#### Input material

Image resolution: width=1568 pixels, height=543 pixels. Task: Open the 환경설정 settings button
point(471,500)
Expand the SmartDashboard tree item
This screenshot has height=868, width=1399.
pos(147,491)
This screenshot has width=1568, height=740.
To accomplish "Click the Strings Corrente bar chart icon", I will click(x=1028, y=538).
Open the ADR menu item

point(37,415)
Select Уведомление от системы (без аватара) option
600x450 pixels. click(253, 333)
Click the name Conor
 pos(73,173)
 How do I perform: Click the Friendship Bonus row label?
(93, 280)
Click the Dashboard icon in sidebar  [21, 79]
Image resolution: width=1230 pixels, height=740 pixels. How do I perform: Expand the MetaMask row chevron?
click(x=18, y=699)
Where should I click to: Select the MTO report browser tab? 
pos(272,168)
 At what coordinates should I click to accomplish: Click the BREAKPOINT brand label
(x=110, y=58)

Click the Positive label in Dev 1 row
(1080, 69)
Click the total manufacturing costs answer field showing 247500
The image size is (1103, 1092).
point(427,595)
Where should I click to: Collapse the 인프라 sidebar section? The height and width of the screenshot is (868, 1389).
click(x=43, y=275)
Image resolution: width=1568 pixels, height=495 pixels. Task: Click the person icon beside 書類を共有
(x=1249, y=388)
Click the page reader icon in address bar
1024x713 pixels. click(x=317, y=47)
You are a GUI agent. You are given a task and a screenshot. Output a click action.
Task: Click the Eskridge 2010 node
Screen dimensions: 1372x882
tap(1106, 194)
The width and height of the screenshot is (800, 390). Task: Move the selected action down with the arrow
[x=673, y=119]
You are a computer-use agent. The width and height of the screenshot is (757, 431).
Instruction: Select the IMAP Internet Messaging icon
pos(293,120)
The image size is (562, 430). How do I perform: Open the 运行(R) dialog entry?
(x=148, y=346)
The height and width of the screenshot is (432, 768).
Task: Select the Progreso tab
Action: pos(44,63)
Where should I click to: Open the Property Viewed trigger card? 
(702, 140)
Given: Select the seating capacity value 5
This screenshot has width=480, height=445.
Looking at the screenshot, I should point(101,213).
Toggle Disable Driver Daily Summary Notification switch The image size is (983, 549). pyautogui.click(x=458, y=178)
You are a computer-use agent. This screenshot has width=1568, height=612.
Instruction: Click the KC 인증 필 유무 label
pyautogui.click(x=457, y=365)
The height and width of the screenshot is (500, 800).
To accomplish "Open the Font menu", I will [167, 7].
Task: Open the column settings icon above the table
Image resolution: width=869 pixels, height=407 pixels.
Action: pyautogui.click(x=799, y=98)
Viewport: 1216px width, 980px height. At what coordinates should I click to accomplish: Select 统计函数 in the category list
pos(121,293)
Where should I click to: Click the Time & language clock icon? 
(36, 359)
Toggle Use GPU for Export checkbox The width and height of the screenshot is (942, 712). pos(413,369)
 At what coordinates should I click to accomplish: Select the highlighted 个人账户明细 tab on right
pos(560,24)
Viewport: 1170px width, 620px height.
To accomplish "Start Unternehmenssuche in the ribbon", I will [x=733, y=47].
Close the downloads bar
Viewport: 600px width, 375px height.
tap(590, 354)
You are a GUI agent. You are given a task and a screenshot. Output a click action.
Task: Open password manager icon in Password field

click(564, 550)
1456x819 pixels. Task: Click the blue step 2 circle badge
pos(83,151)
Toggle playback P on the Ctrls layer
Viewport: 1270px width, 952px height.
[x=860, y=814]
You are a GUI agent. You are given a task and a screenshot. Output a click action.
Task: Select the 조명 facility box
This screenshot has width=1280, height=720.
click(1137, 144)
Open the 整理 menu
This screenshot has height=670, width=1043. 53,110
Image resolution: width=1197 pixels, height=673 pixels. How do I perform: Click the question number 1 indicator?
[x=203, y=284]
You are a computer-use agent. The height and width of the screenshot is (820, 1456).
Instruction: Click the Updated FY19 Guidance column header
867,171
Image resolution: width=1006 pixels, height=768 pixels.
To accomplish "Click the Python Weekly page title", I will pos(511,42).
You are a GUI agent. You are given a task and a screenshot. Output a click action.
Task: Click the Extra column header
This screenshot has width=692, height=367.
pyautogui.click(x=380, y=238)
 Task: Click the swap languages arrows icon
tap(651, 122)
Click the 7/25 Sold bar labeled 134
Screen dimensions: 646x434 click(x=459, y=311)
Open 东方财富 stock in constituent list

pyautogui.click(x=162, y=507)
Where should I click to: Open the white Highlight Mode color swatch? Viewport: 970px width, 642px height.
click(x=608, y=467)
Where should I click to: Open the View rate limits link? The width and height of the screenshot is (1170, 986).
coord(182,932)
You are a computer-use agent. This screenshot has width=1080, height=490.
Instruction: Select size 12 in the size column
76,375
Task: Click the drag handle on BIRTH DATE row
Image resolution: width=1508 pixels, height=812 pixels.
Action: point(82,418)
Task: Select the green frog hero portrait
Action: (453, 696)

########

→ **Aim of the task**
Give the entries again exactly, every one.

→ **Problem solution**
Image resolution: width=1568 pixels, height=543 pixels. Task: Open the 환경설정 settings button
point(471,500)
Expand the SmartDashboard tree item
This screenshot has height=868, width=1399.
pos(147,491)
This screenshot has width=1568, height=740.
To accomplish "Click the Strings Corrente bar chart icon", I will click(x=1028, y=538).
Open the ADR menu item

point(37,415)
Select Уведомление от системы (без аватара) option
600x450 pixels. click(253, 333)
Click the name Conor
 pos(73,173)
 How do I perform: Click the Friendship Bonus row label?
(93, 280)
Click the Dashboard icon in sidebar  [21, 79]
Image resolution: width=1230 pixels, height=740 pixels. How do I perform: Expand the MetaMask row chevron?
click(x=18, y=699)
Where should I click to: Select the MTO report browser tab? 
pos(272,168)
 At what coordinates should I click to accomplish: Click the BREAKPOINT brand label
(x=110, y=58)

Click the Positive label in Dev 1 row
(1080, 69)
Click the total manufacturing costs answer field showing 247500
The image size is (1103, 1092).
point(427,595)
Where should I click to: Collapse the 인프라 sidebar section? The height and width of the screenshot is (868, 1389).
click(x=43, y=275)
Image resolution: width=1568 pixels, height=495 pixels. Task: Click the person icon beside 書類を共有
(x=1249, y=388)
Click the page reader icon in address bar
1024x713 pixels. click(x=317, y=47)
You are a GUI agent. You are given a task and a screenshot. Output a click action.
Task: Click the Eskridge 2010 node
Screen dimensions: 1372x882
tap(1106, 194)
The width and height of the screenshot is (800, 390). Task: Move the selected action down with the arrow
[x=673, y=119]
You are a computer-use agent. The width and height of the screenshot is (757, 431).
Instruction: Select the IMAP Internet Messaging icon
pos(293,120)
The image size is (562, 430). How do I perform: Open the 运行(R) dialog entry?
(x=148, y=346)
The height and width of the screenshot is (432, 768).
Task: Select the Progreso tab
Action: pos(44,63)
Where should I click to: Open the Property Viewed trigger card? 
(702, 140)
Given: Select the seating capacity value 5
This screenshot has width=480, height=445.
Looking at the screenshot, I should point(101,213).
Toggle Disable Driver Daily Summary Notification switch The image size is (983, 549). pyautogui.click(x=458, y=178)
You are a computer-use agent. This screenshot has width=1568, height=612.
Instruction: Click the KC 인증 필 유무 label
pyautogui.click(x=457, y=365)
The height and width of the screenshot is (500, 800).
To accomplish "Open the Font menu", I will [167, 7].
Task: Open the column settings icon above the table
Image resolution: width=869 pixels, height=407 pixels.
Action: pyautogui.click(x=799, y=98)
Viewport: 1216px width, 980px height. At what coordinates should I click to accomplish: Select 统计函数 in the category list
pos(121,293)
Where should I click to: Click the Time & language clock icon? 
(36, 359)
Toggle Use GPU for Export checkbox The width and height of the screenshot is (942, 712). pos(413,369)
 At what coordinates should I click to accomplish: Select the highlighted 个人账户明细 tab on right
pos(560,24)
Viewport: 1170px width, 620px height.
To accomplish "Start Unternehmenssuche in the ribbon", I will [x=733, y=47].
Close the downloads bar
Viewport: 600px width, 375px height.
tap(590, 354)
You are a GUI agent. You are given a task and a screenshot. Output a click action.
Task: Open password manager icon in Password field

click(564, 550)
1456x819 pixels. Task: Click the blue step 2 circle badge
pos(83,151)
Toggle playback P on the Ctrls layer
Viewport: 1270px width, 952px height.
[x=860, y=814]
You are a GUI agent. You are given a task and a screenshot. Output a click action.
Task: Select the 조명 facility box
This screenshot has width=1280, height=720.
click(1137, 144)
Open the 整理 menu
This screenshot has height=670, width=1043. 53,110
Image resolution: width=1197 pixels, height=673 pixels. How do I perform: Click the question number 1 indicator?
[x=203, y=284]
You are a computer-use agent. The height and width of the screenshot is (820, 1456).
Instruction: Click the Updated FY19 Guidance column header
867,171
Image resolution: width=1006 pixels, height=768 pixels.
To accomplish "Click the Python Weekly page title", I will pos(511,42).
You are a GUI agent. You are given a task and a screenshot. Output a click action.
Task: Click the Extra column header
This screenshot has width=692, height=367.
pyautogui.click(x=380, y=238)
 Task: Click the swap languages arrows icon
tap(651, 122)
Click the 7/25 Sold bar labeled 134
Screen dimensions: 646x434 click(x=459, y=311)
Open 东方财富 stock in constituent list

pyautogui.click(x=162, y=507)
Where should I click to: Open the white Highlight Mode color swatch? Viewport: 970px width, 642px height.
click(x=608, y=467)
Where should I click to: Open the View rate limits link? The width and height of the screenshot is (1170, 986).
coord(182,932)
You are a computer-use agent. This screenshot has width=1080, height=490.
Instruction: Select size 12 in the size column
76,375
Task: Click the drag handle on BIRTH DATE row
Image resolution: width=1508 pixels, height=812 pixels.
Action: point(82,418)
Task: Select the green frog hero portrait
Action: (453, 696)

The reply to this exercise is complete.